Getting Started

Requirements

The package currently targets:

  1. Python 3.10+
  2. Django 4.2 through 6.x

Installation

Install the package from PyPI:

python -m pip install django-migrations-inspector

Then include the Django app in INSTALLED_APPS:

INSTALLED_APPS = [
    # ...
    "django_migration_inspector",
]

For development:

python -m pip install uv
uv sync --python 3.12 --all-groups

First command

Run the graph inspection command from your Django project:

python manage.py migration_inspect

If the database is not set up yet, scan migration files only:

python manage.py migration_inspect --offline

By default, the command ignores Django built-in apps and third-party apps so the report focuses on your project code.

This gives you a stable summary of:

  1. Whether the visible graph needs attention.
  2. Which apps have multiple heads.
  3. Which merge migrations exist.
  4. Which nodes are dependency hotspots.

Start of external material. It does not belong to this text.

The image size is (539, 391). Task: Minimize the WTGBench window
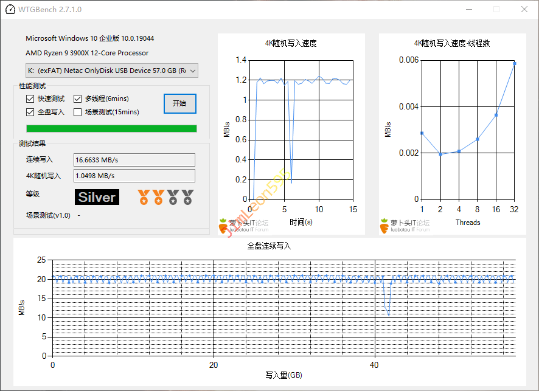(x=468, y=10)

Use --details when you want the root and leaf migration lists too:

python manage.py migration_inspect --details

First risk report

To inspect the current forward migration plan:

python manage.py migration_inspect risk

This reports:

  1. Whether rollback is blocked.
  2. Which pending migrations are destructive.
  3. Which migrations need manual review.
  4. Which apps need attention first.

Use --details for the full per-operation finding list:

python manage.py migration_inspect risk --details

To audit migration files already on disk, even when nothing is pending:

python manage.py migration_inspect audit
python manage.py migration_inspect audit --offline
python manage.py migration_inspect audit --app billing
python manage.py migration_inspect audit --details

First rollback simulation

To preview a rollback path:

python manage.py migration_inspect rollback billing 0001_initial

To preview unapplying an app entirely:

python manage.py migration_inspect rollback billing zero

This reports:

  1. Whether rollback is blocked, risky, or clear.
  2. The rollback blast radius across steps and apps.
  3. Which migrations will remove tables or columns added after the target migration.
  4. Which migrations restore schema shape without restoring deleted data.
  5. Why other apps are included.

Use --details or --show-operations when you need the full rollback plan.

Machine-readable output

JSON output is designed for CI and tooling:

python manage.py migration_inspect --json

Visual output

To render the visible migration graph:

python manage.py migration_inspect --format mermaid
python manage.py migration_inspect --format dot

mermaid is a good fit for Markdown docs and pull requests. dot is a good fit for Graphviz and static graph tooling.